Save-the-Date vs Wedding Invitation: What Info Goes Where

Beyond the standard comparison — the routing matrix for 12 common info pieces across save-the-date, invitation, info card, and website. Plus three tricky cases the listicles skip.

Save the date vs wedding invitation envelope routing diagram
The hard question is not save-the-date vs invitation — it’s which piece of info goes on which surface.

The save-the-date vs invitation distinction is well-covered. The actually-hard question — which most guides skip — is which piece of information belongs on which surface. You have four routing destinations: save-the-date, invitation, wedding website, and info card (the small enclosure inside the invitation). Below, the routing matrix for 12 common info pieces, plus the three tricky cases — venue TBD, dress code uncertain, multi-event weekend — that decide which guides are wrong on which detail.

Quick refresher (the 30-second version)

Save-the-date is a heads-up sent 6-12 months out. Invitation is the formal ask, sent 6-10 weeks out. Wedding website is the always-current source of truth. Info card is the small printed insert with the details guests need quickly without scrolling a website (parking, hotel, reception address if different). That’s the framework. Now the routing.

The 12-piece info routing matrix

Info pieceBelongs on
Names + dateSTD + invitation + website
City / regionSTD + invitation + website
Specific venue + addressInvitation + website (NOT STD)
Ceremony start timeInvitation + website
Reception location (if different)Info card + website
Dress codeInvitation (corner) + website (with photos)
RSVP method + deadlineInvitation + RSVP card OR website
Hotel block + booking codeWebsite (only); link from STD
Parking / transport / shuttlesInfo card + website
Registry linkWebsite only (never on STD or invitation)
Rehearsal / welcome / brunch eventsSeparate inserts to invited guests + website
Kids / plus-ones policyInvitation envelope (addressed names) + website FAQ

Three tricky cases the listicles skip

Case 1: Venue isn’t booked yet at STD time

Common, especially for couples sending STDs at the 10-12 month mark before locking the venue. On the STD: date + city only (no venue). On the wedding website: a single line — “Venue details to follow.” Resist the urge to write “in the [city] area” if you’re still deciding between two cities — guests will book wrong hotels. Lock the venue before you commit to a city on the STD.

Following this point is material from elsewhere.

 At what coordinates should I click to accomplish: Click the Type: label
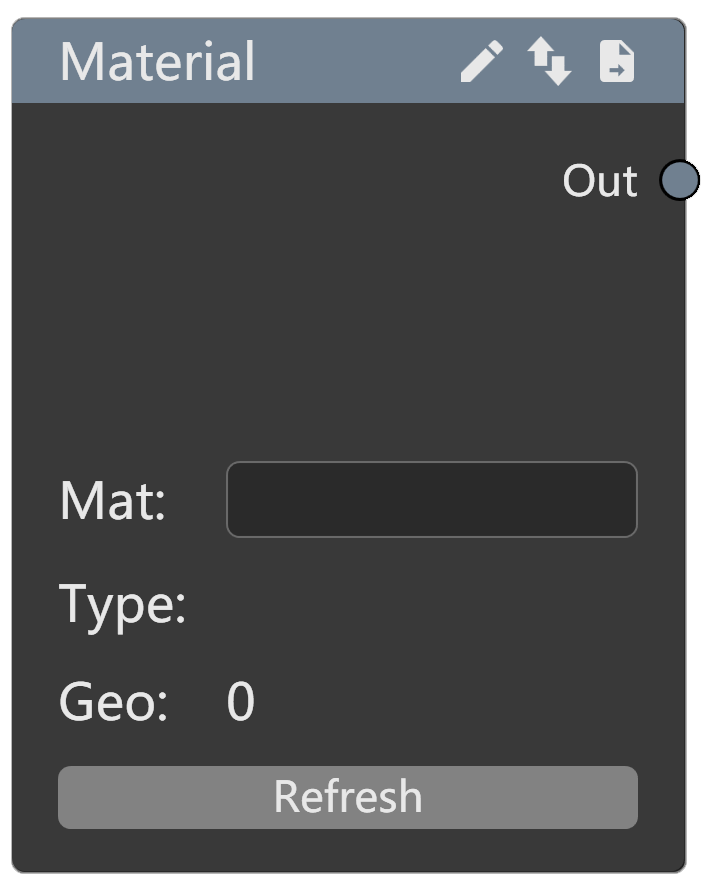[x=122, y=603]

Case 2: Dress code is still being decided

Dress code goes on the invitation in tiny print at the lower right corner — “Black-tie optional,” “Cocktail attire,” “Garden formal.” Don’t put it on the STD. If you don’t know yet, the invitation can be sent without it and the wedding website can carry the dress-code-with-photo section instead. Adding dress code 4 weeks before the wedding via email blast is fine; adding it the week-of is too late.

Case 3: Multi-event wedding weekend

Welcome drinks Friday, ceremony Saturday, farewell brunch Sunday. The right move: the main invitation has Saturday only. Separate inserts go to invited guests for Friday and Sunday — different invite lists usually apply (Sunday brunch is often family + bridal party only). The wedding website FAQ explains that the weekend has multiple events and invitations differ by relationship. Mixing all three events on one invitation card forces you to invite everyone to everything, which doubles cost.

The wedding-website rule

Everything ends up on the website. The website is the only source of truth that updates — print is locked the day it prints. If a vendor changes the reception address, the address on 150 printed cards is wrong forever, but the website corrects in two clicks. Print the website URL on every paper surface (STD, invitation, info card) so guests always have the fallback.

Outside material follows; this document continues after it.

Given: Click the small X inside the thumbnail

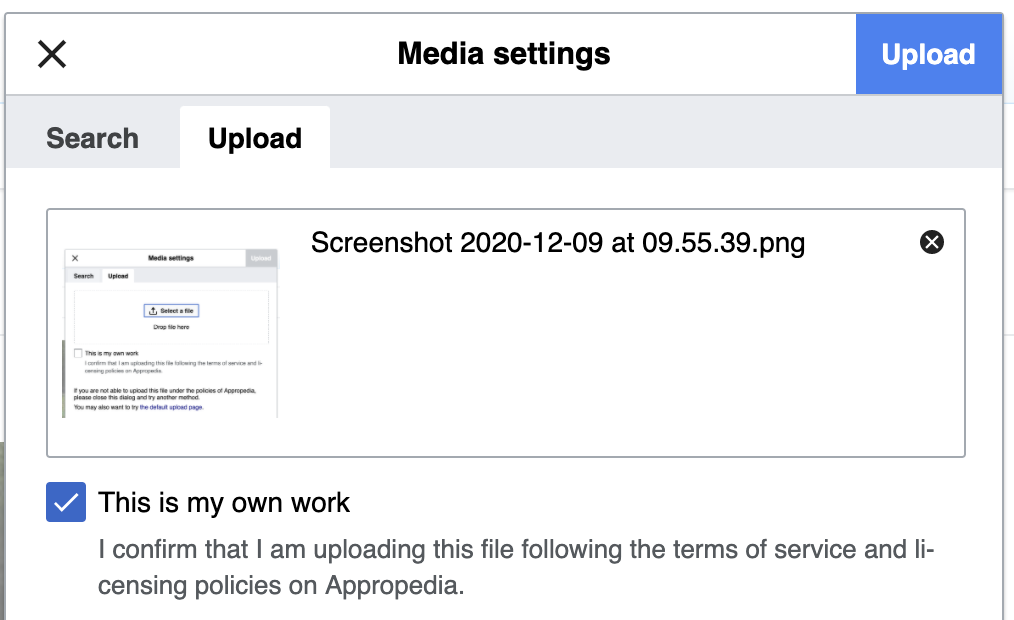Looking at the screenshot, I should [x=75, y=258].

Generate consistent wording across surfaces

For consistent wording across the STD and invitation in your chosen tone (formal, modern, fun), use the save-the-date generator — pick a template, add your names and date, export a print-ready PNG. The same tone register can carry through to your invitation wording. For 12 ready-to-copy wording templates by tone, see the save-the-date wording templates.

Where this routing breaks

For weddings under 30 guests, skip the formal STD entirely — a text or a phone call handles it. The matrix above assumes a traditional structure (STD → invitation → website) and a guest count where formal paper is worth the cost ($3-8 per guest in print + postage). Below 30 guests, the per-guest cost is high relative to the social benefit, and guests appreciate the informal touch more than the design.